**Your task**.
Print each record that follows exactly, leaving the pictures behind.

——

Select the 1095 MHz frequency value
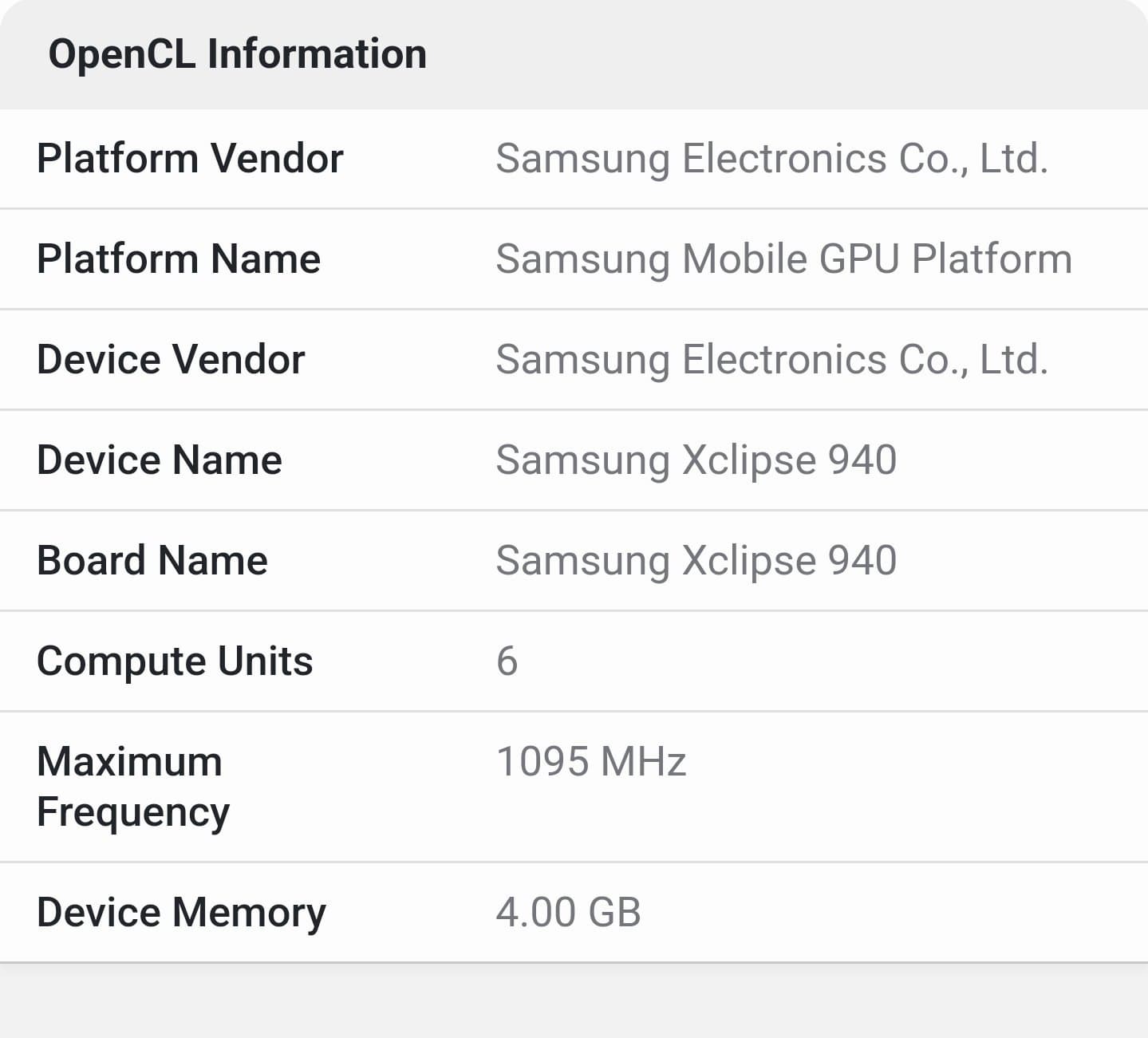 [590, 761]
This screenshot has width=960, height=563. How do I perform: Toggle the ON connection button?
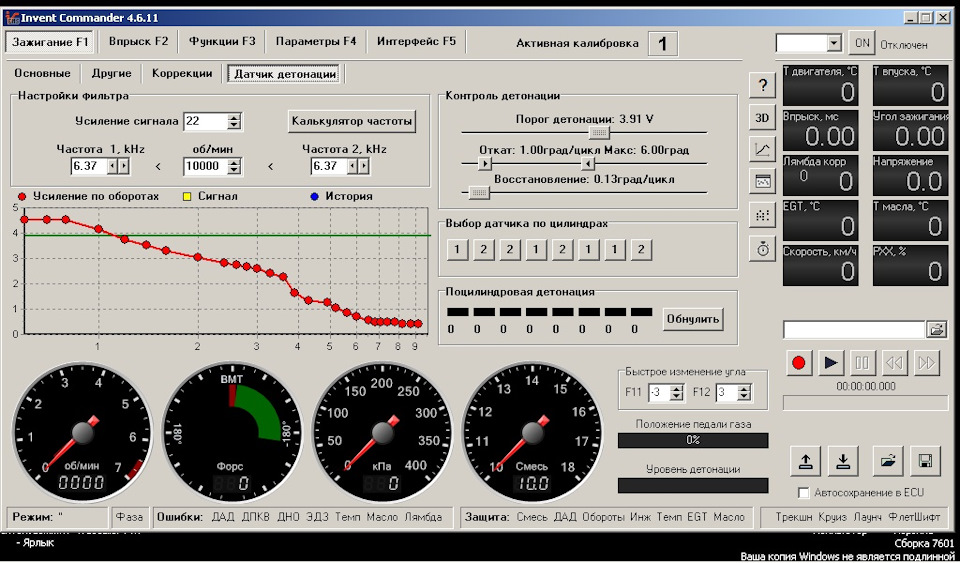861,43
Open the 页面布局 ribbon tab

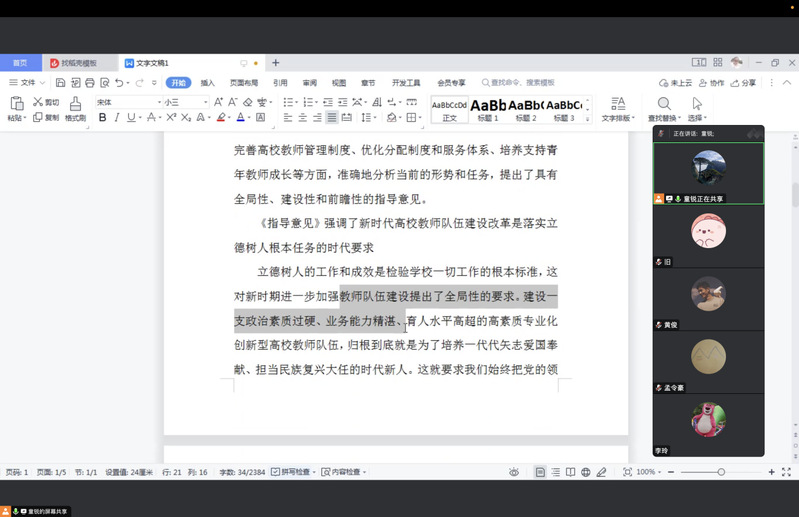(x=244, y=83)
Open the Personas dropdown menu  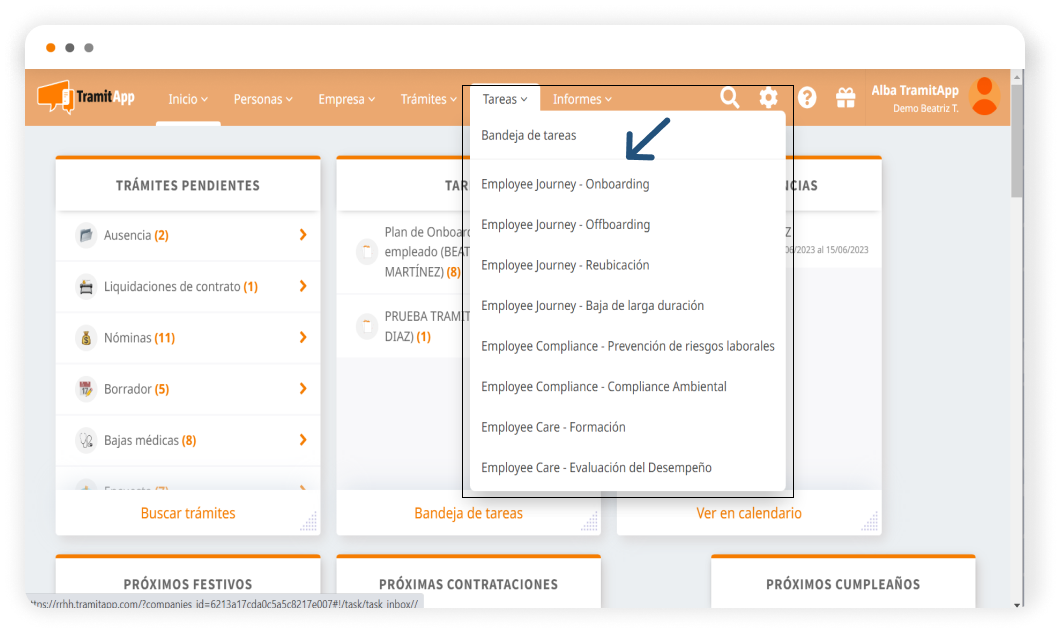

——

**Reply**.
Select the 1095 MHz frequency value
 [590, 761]
This screenshot has width=960, height=563. How do I perform: Toggle the ON connection button?
861,43
Open the 页面布局 ribbon tab

(x=244, y=83)
Open the Personas dropdown menu  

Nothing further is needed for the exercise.